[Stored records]
::::::::::

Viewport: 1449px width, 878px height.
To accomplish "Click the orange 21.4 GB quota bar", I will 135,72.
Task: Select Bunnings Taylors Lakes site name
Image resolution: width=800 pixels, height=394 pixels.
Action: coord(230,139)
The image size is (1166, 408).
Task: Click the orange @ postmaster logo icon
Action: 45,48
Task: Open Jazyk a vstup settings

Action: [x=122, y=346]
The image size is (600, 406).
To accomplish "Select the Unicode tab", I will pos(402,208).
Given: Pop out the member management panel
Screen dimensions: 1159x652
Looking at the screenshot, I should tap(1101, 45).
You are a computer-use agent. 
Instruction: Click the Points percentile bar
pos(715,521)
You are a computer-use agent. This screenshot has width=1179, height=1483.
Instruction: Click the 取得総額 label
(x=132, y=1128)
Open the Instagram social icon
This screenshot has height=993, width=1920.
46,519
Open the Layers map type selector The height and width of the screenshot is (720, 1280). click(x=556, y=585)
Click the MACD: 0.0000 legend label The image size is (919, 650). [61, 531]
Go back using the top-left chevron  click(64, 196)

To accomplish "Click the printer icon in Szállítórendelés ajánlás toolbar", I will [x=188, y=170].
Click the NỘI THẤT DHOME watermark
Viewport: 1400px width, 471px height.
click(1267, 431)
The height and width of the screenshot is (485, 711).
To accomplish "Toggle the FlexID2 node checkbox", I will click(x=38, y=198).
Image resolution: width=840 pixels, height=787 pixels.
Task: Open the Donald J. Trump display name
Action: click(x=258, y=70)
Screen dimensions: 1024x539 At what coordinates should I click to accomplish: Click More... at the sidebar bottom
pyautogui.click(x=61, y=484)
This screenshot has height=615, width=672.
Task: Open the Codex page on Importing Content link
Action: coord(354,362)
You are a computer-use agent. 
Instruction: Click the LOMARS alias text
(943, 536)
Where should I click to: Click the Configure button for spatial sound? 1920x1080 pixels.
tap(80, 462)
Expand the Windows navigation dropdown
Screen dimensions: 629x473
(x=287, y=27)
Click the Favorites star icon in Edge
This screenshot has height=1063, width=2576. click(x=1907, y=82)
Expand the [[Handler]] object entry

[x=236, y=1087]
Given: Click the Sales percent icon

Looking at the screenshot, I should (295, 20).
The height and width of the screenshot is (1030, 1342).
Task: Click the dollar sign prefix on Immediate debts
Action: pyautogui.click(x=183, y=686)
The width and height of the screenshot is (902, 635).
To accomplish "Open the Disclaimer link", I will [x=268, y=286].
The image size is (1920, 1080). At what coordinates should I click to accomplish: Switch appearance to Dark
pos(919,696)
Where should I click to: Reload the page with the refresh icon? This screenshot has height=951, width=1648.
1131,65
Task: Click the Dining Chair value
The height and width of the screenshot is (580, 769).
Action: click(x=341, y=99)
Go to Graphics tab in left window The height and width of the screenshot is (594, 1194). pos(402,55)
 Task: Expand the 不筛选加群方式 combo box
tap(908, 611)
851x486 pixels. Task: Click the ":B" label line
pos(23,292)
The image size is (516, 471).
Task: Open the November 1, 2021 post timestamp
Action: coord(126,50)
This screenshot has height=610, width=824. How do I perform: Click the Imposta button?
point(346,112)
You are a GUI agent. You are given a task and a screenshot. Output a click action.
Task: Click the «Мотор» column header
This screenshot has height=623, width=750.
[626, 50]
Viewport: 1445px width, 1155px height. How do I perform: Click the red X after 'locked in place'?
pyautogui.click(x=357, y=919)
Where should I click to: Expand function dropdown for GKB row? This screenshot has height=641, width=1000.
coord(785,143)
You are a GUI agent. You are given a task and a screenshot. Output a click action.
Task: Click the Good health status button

::::::::::

* Your task
Locate the word "left" in the data above. Copy every line carrying it.

* Result
Go back using the top-left chevron  click(64, 196)
Go to Graphics tab in left window The height and width of the screenshot is (594, 1194). pos(402,55)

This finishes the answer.